Weymouth is a chapelry to Wyke-Regis: the tithes have been commuted for £20. The chapel, dedicated to St. Nicholas, and situated on the top of the hill, long since disappeared; but the site, called Chapel-Hay, is distinctly marked by large stones at the four corners. Under the hill, and nearly adjoining this site, a church dedicated to the Holy Trinity was built from a design by Mr. P. Wyatt, at the expense of the Rev. George Chamberlaine, late rector of Wyke: underneath it are catacombs capable of containing upwards of 1000 bodies. Melcombe was originally a chapelry to Radipole, from which it was separated in 1605, when a church was built on the site of the former chapel, and made parochial: the living is a rectory, with the living of Radipole annexed, valued in the king's books at £11. 5. 5.; net income, £298; patron, W. Wyndham, Esq. The church, dedicated to St. Mary, having become greatly dilapidated, an act of parliament was obtained in the 55th of George III., for rebuilding it, which was completed in 1817; it is a neat edifice containing upwards of 2000 sittings, including 500 sittings purchased by the Rev. G. Chamberlaine, at an expense of £500, for the exclusive use of the poor. The interior is neatly fitted up, and the altarpiece is embellished with a painting of the Last Supper, by Sir James Thornhill. There are places of worship for Independents, Baptists, Wesleyans, and Roman Catholics. Of the several bequests for education, are, one of £70 per annum, and another of £28, for six boys, left by Mr. Taylor in 1753. The poor-law union of Weymouth comprises eighteen parishes or places, and contains a population of 18,683.

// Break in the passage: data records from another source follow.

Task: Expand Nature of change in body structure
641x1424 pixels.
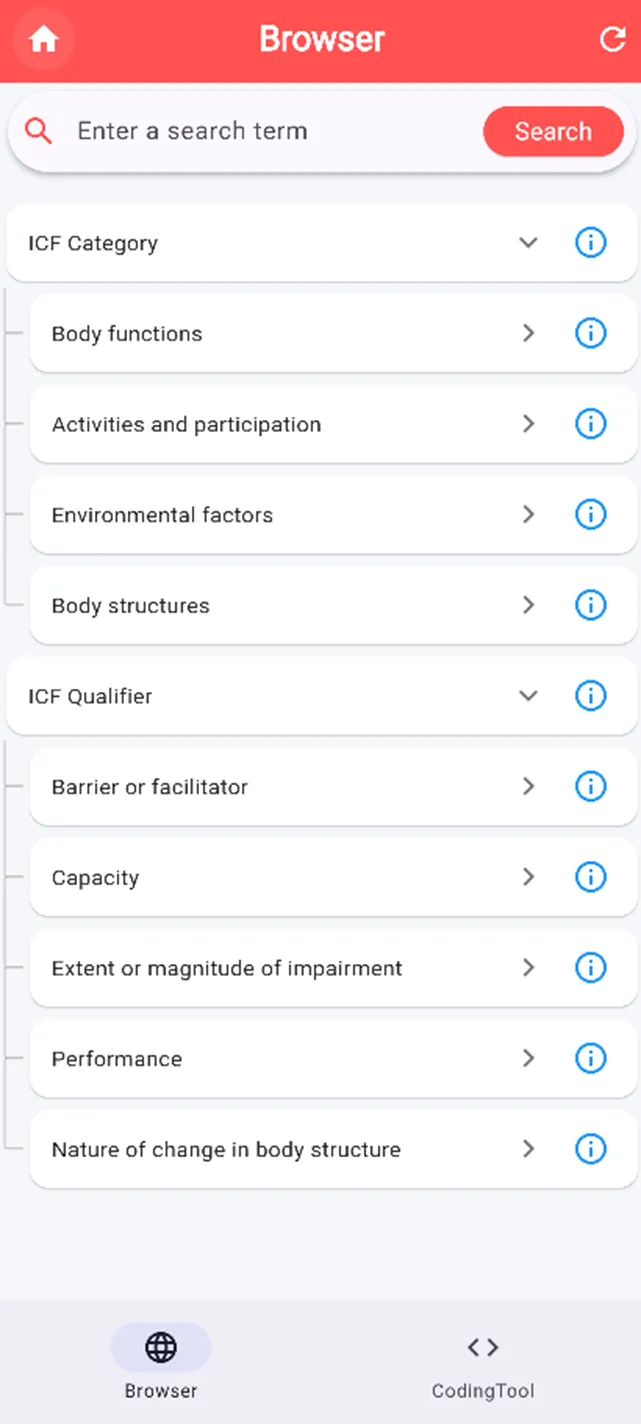Action: tap(529, 1149)
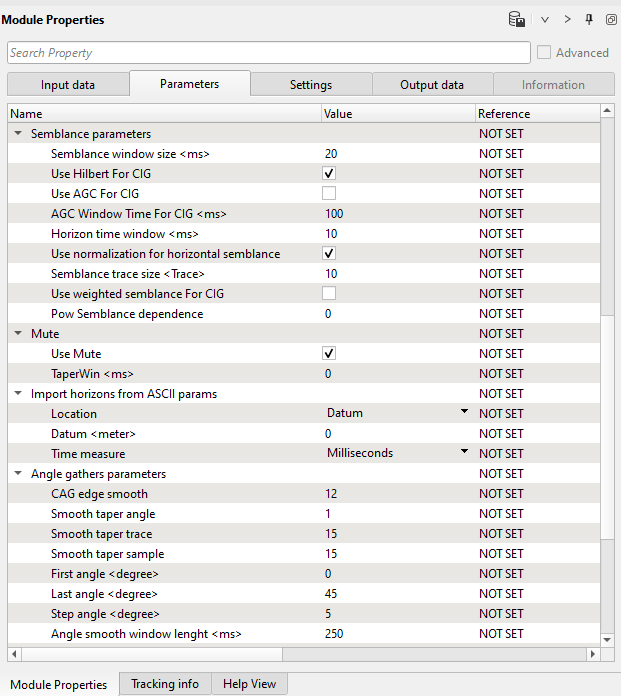The height and width of the screenshot is (696, 621).
Task: Switch to the Input data tab
Action: (68, 85)
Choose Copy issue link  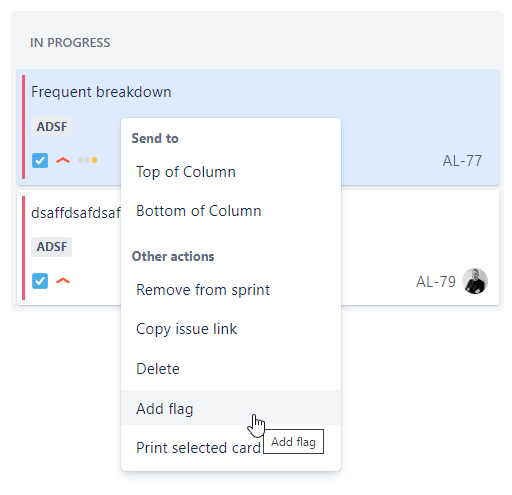[231, 329]
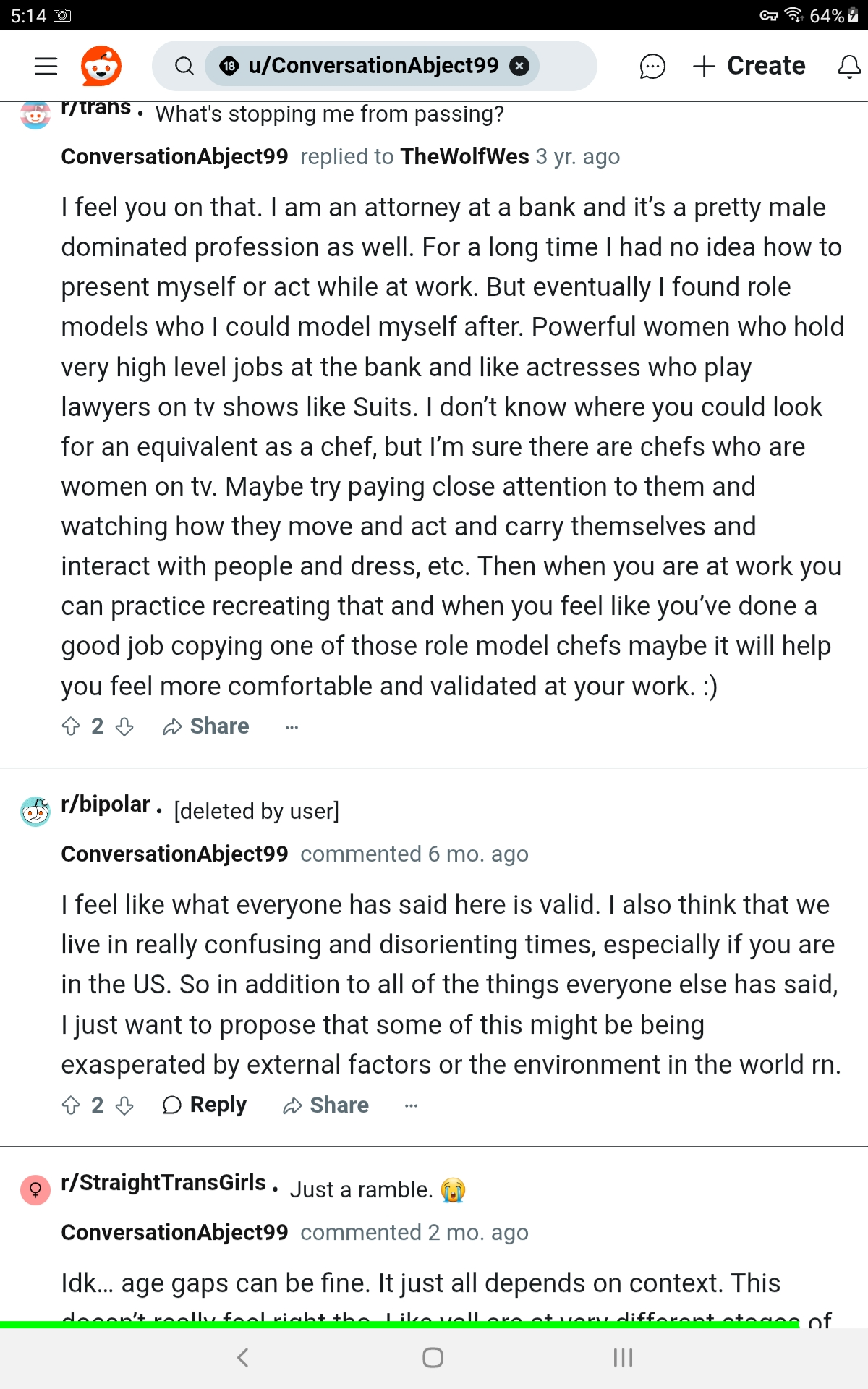Open the hamburger navigation menu

46,66
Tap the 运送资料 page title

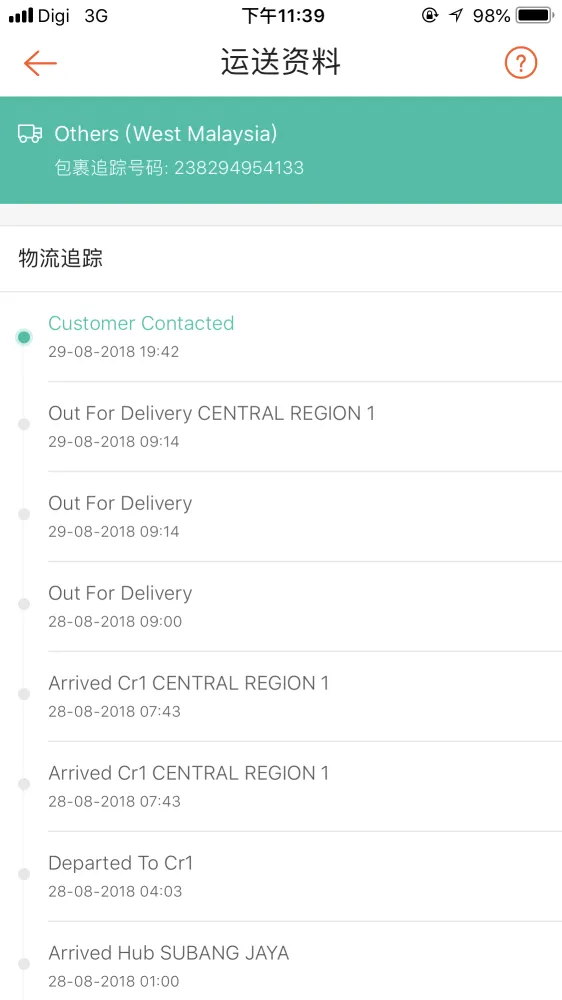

In the centre of the town was a priory of Black canons, dedicated to St. Winifred, founded by some member of the Rogers family, of Bryanston: the buildings occupied a quadrangular area of nearly one acre. At Nottington, two miles and a half distant, on the Dorchester road, is a mineral spring, the water of which is considered efficacious in scrofula; and about a mile from the town is Radipole Spa, discovered in 1830 by John Henning, Esq. Five miles from Weymouth is the burning cliff at Holworth, which was first introduced to public notice by Mr. George Frampton, in 1827, and has since attracted the notice of naturalists. Certain masses of septaria, which, when sawn asunder, exhibit beautiful specimens of spar, cornua ammonis, &c, were discovered a few years since in the rear of Melcombe. Thornhill, the celebrated painter, was a native of Melcombe, and represented that borough in parliament. The late Mr. John Harvey, of Weymouth, projected the plan of a breakwater for Portland Roads, which has been matured and improved by his son, the present postmaster of the town. Melcombe conferred the title of baron on Bubb Doddington, with whom it became extinct; Weymouth gives that of Baron to the family of Thynne.